Guardians of the Galaxy opened the window to the true Marvel Universe, and dove through head first into the vast and varied universe it is.  It also opened to the biggest haul an August weekend at the movies  has ever seen.

Yeah, as expected, it was awesome, grab the family and go see it!

However, I was shocked that it was well above my already high expectations.

I think the biggest surprise the picture had was contrary to the dark and "realistic" take many super hero films choose these days.  It positively reveled in the idea that many parts of this vast and varied Marvel Universe are extremely silly.

Think about this:  Yondu wasn’t a part of the version of the Guardians that inspired this film.  Therefore, they retooled the character considerably.  The only parts they kept from the original were: blue skin, a red Mohawk, and the power to control arrows by whistling.  Not exactly the most grim and gritty of choices.

Not that the characters were silly, they were funny. There’s a subtle difference.  Because tragedy tends to be part of most comic book folk's origins, the Guardians all had their fair share. 

And because Disney’s in the mix now, there was an opening scene that rivaled Finding Nemo on the tear jerker scale.

However, the tragic sides of their creation don’t haunt and weigh down their personalities continuously.  This is driven home fairly dramatically by that opening tragic moment transitioning directly into a man dancing across an alien world while using a nearby rat-lizard as a microphone to lip sync into.

This is a good place to point out how fantastic the music was, and how it somehow seamlessly blends impressive orchestra work, with terminally catchy Seventies hits, and somehow makes both perfectly fit with whatever's happening on screen.

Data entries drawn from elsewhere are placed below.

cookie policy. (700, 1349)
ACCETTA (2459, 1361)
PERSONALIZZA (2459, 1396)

The film functions fantastically as a comedy, but the Guardian’s painful pasts aren’t made light of.  Instead they serve to bond the characters together, and also to the audience.  What could have been the darkest individuals, the strong (personality wise and physically to the point of being ultra violent) Gamora, and the equally violent, and tortured by guilt Drax, come up with some of the greatest punch lines.  By highlighting what starts as confusion and disdain, but slowly grows into respect and acceptance for Starlord’s honorable slacker ways, the interactions become comedy gold.

The combinations also allows for a happy tearjerker moment at the end of the adventure that serves as the payoff for several items that weren’t the gags they first appeared to be.

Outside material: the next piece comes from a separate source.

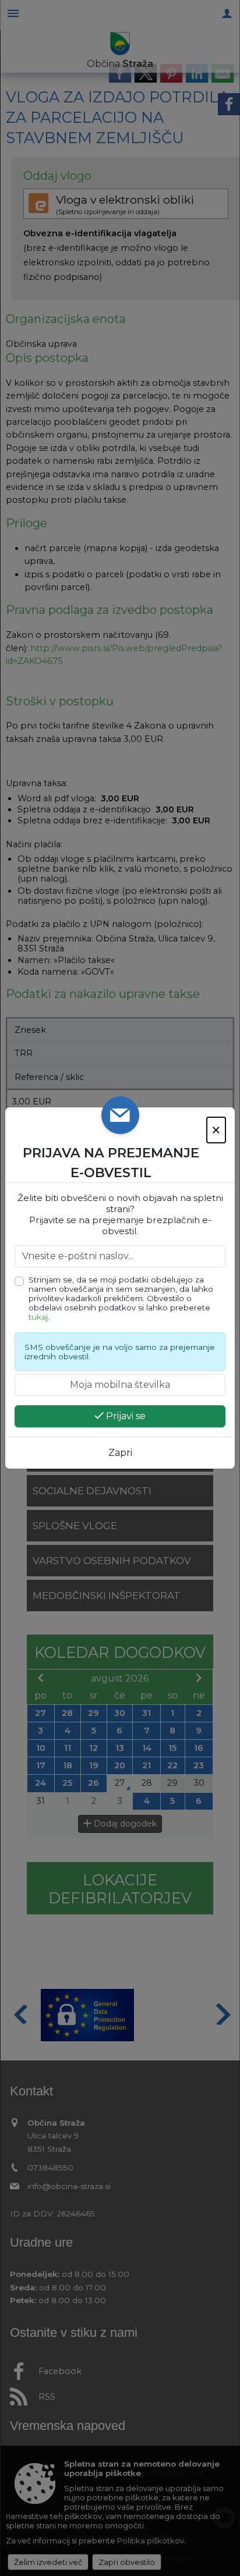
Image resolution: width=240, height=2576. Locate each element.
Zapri (120, 1452)
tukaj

The silliness didn’t apply to any of the villains, however. They were serious viable threats throughout.  It is very easy to see how they could evolve into the main antagonists that all of these Disney Marvel films are driving towards, as a direct and deadly counterpoint to Loki’s classy and charming form evil.

If I say anything else, I’ll start spoiling stuff, and it was filled with far too large a pile of multiple awesomenesses for me to do that.

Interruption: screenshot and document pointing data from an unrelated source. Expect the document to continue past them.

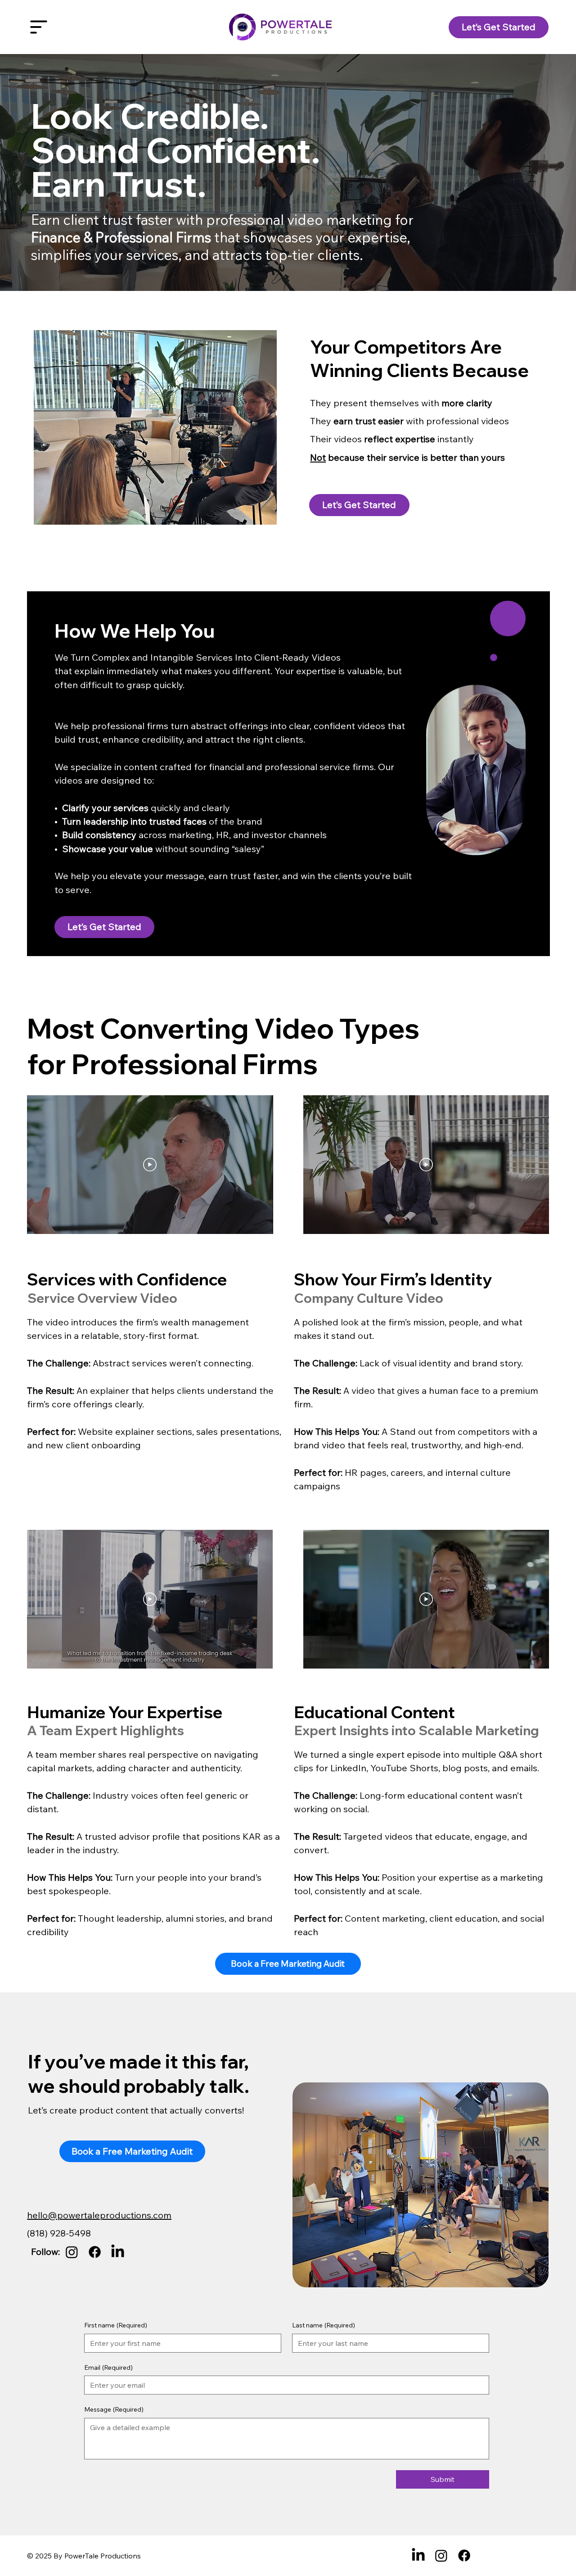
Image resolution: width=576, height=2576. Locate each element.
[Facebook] (95, 2252)
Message (114, 2409)
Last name (323, 2325)
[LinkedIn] (118, 2252)
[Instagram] (72, 2252)
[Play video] (150, 1164)
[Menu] (39, 27)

But don’t forget to stay through the credits for the triumphant return of Marvel’s first movie star.

The critics and movie going masses that have propelled it to August box office record land are all correct. 

Marvel already proved their genius by combining parts from the movies it already introduced everyone to into the mega entertaining and successful Avengers. 

Now they’ve firmly established dominance by achieving an equally entertaining and on track for similar success adventure for a bunch of goofy space pirates that almost no one has heard of before. 
I’ve never read a comic with these guys in it…and that’s saying something.

Not only that, but I think this film has the best chance of appeal to non comic book and sci fi fans of anything they’ve done. People are comparing the influence of a Raccoon and a Tree Man to Han and Chewie’s effect on my generation.  Disney Magic indeed!

After their hit or miss past, I think Sony and Fox should pay whatever admission fee the Mouse Empire demands to let their movies live in the same sandbox with the real cinematic Marvel Universe.

Then maybe Disney will have enough money to buy DC before Warner Brothers can screw up the Justice League movie.